Technology also has an alarming effect on our bodies. According to The Journal of the American Medical Association, for every two hours spent watching television or sitting in front of a computer, the chances of developing Type 2 diabetes increases by 20 percent.
In addition, the risk of developing heart disease increases by 15 percent. All the time that is wasted staring at a screen could be used to develop healthier habits, such as exercising.
Technology also affects our sleeping habits. Everyone has a biological clock, and technology has the potential to irreversibly damage this clock.
According to Meeri Kim of The Washington Post, everybody has a pineal gland that emits melatonin. Melatonin tells us when it is time to sleep. Many people are glued to their phones and tablets before bed, and the blue light from these devices can actually prevent melatonin from being released. Therefore, the time someone falls asleep is delayed.
In addition to affecting our mental and physical capabilities, technology also has a detrimental effect on communication skills.
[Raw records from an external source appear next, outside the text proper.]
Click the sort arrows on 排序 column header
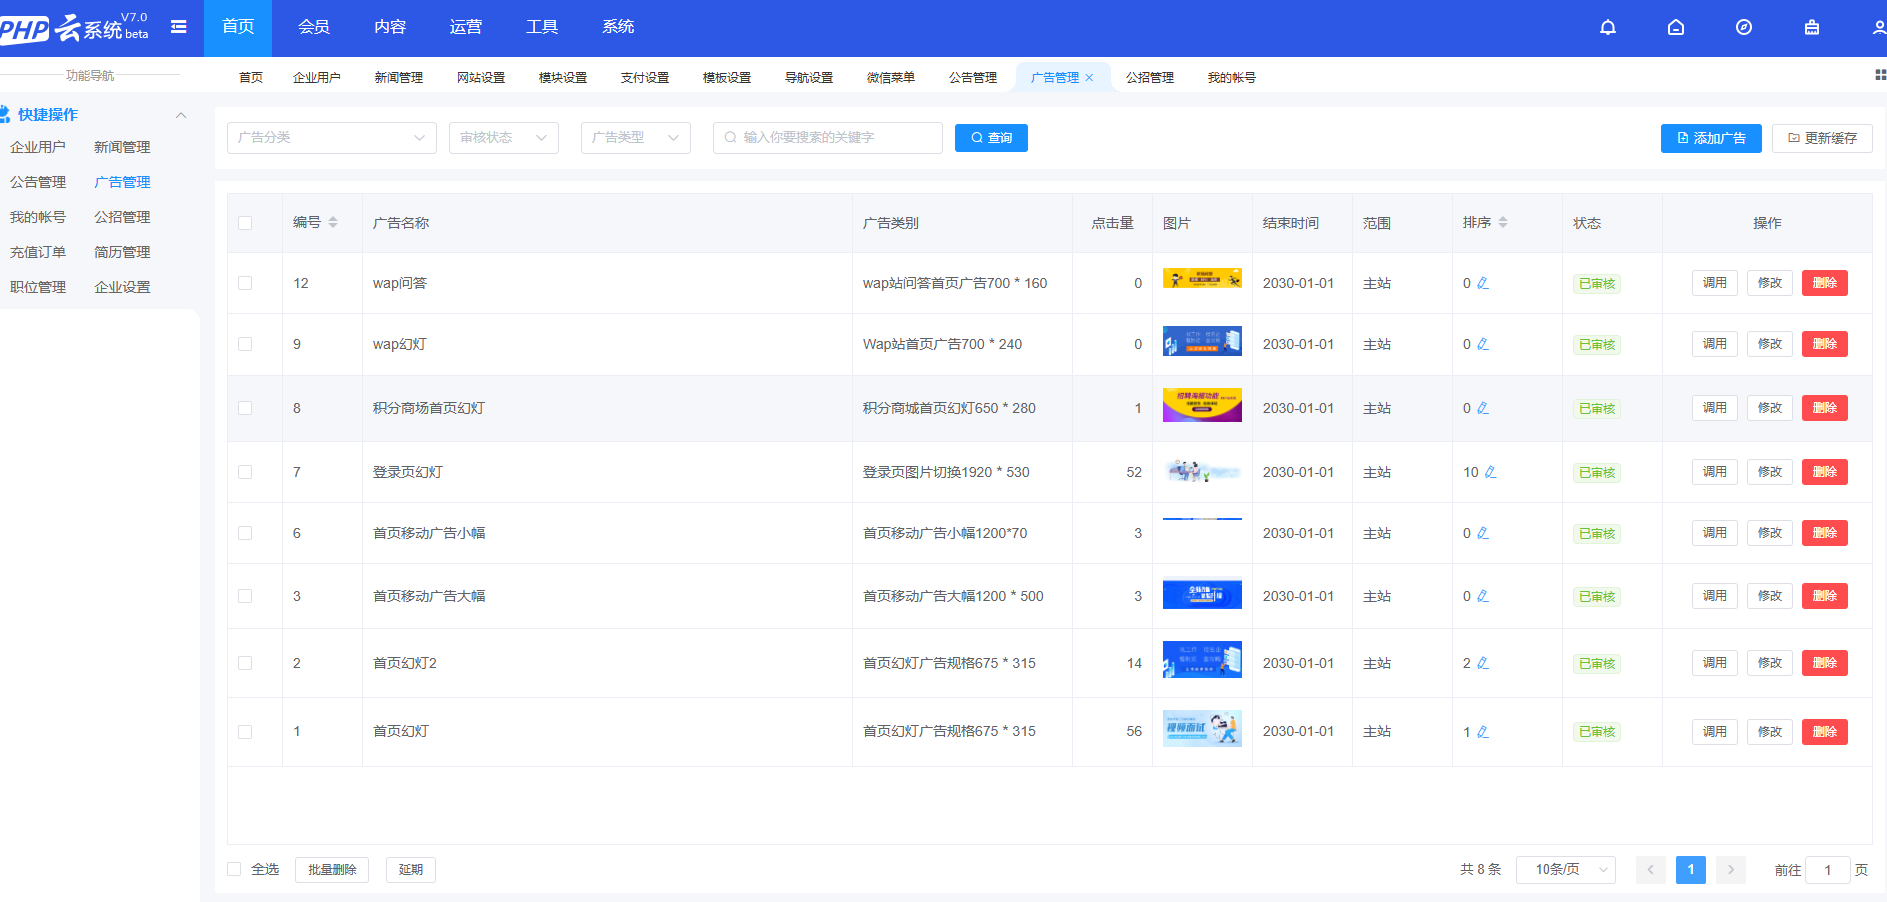tap(1505, 222)
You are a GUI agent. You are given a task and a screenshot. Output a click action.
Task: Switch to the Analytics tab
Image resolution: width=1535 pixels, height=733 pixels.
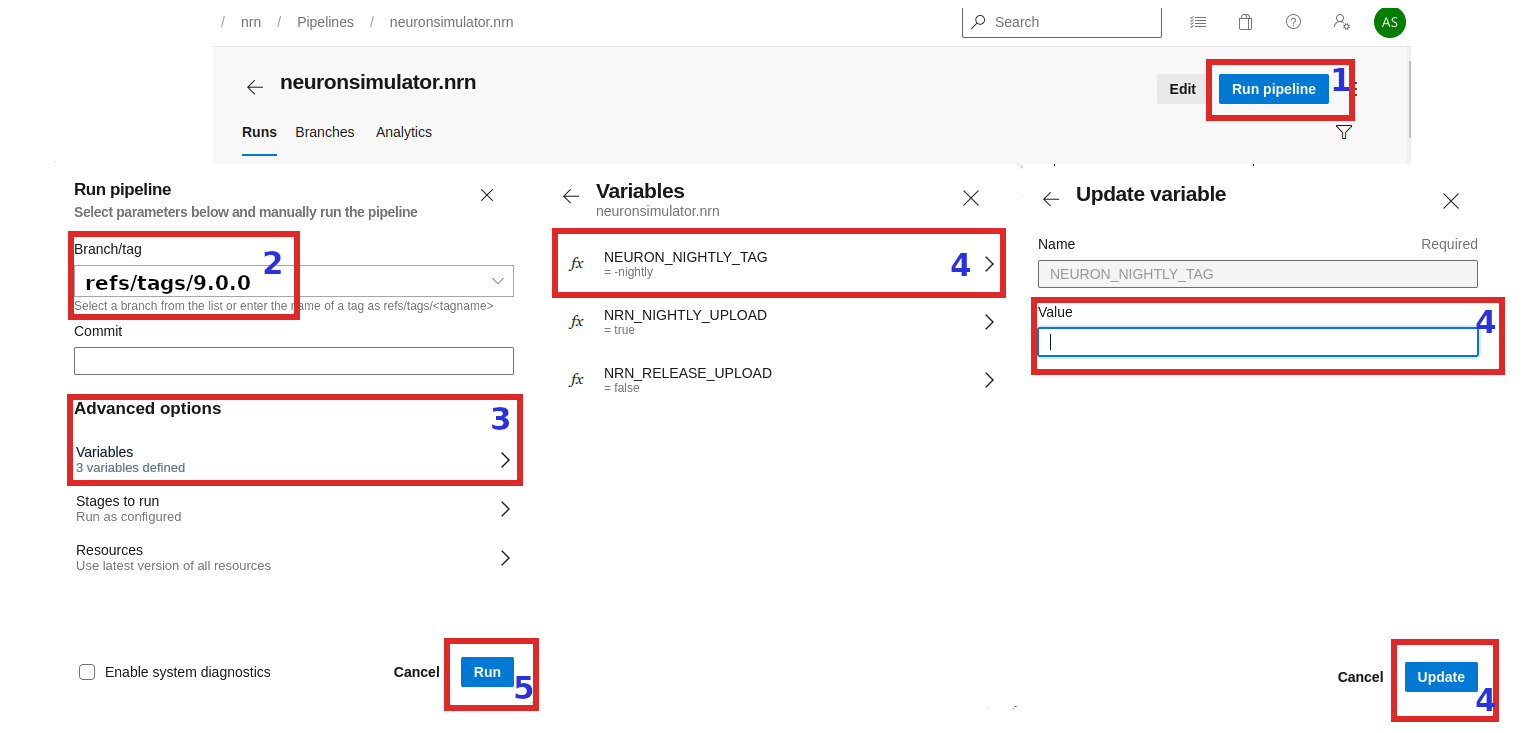coord(404,132)
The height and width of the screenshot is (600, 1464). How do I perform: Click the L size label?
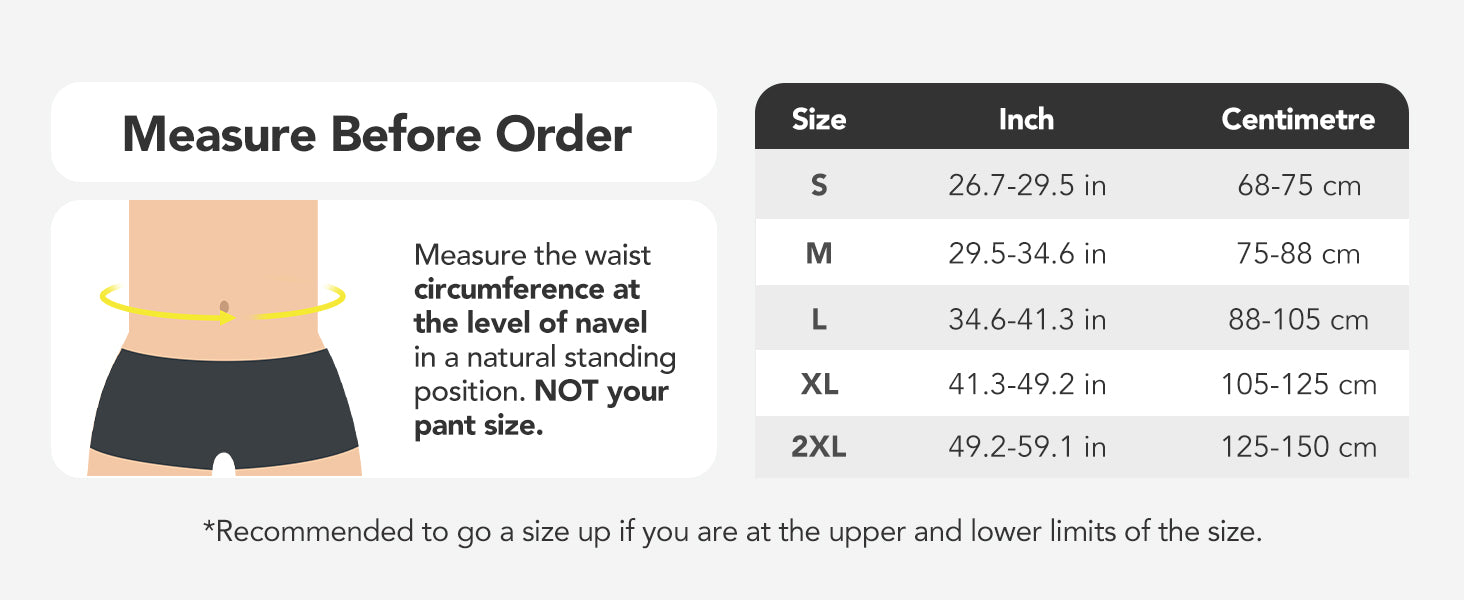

As a restaurant hostess, the one thing that astonishes me is seeing guests glued to their phones before eating their food. Instead of the guests talking to each other, they tend to publish pictures of their food on Snapchat, watch shows or movies on their tablets or browse online media outlets. Increasingly, meals that include stimulating conversations are becoming rare.
Technological advancements have, without a doubt, revolutionized today’s society. However, they have made us mentally dependent on them.
Technological improvements have also made us physically inactive. Most importantly, they have altered the way we interact with our loved ones: taking away the “quality” in quality time.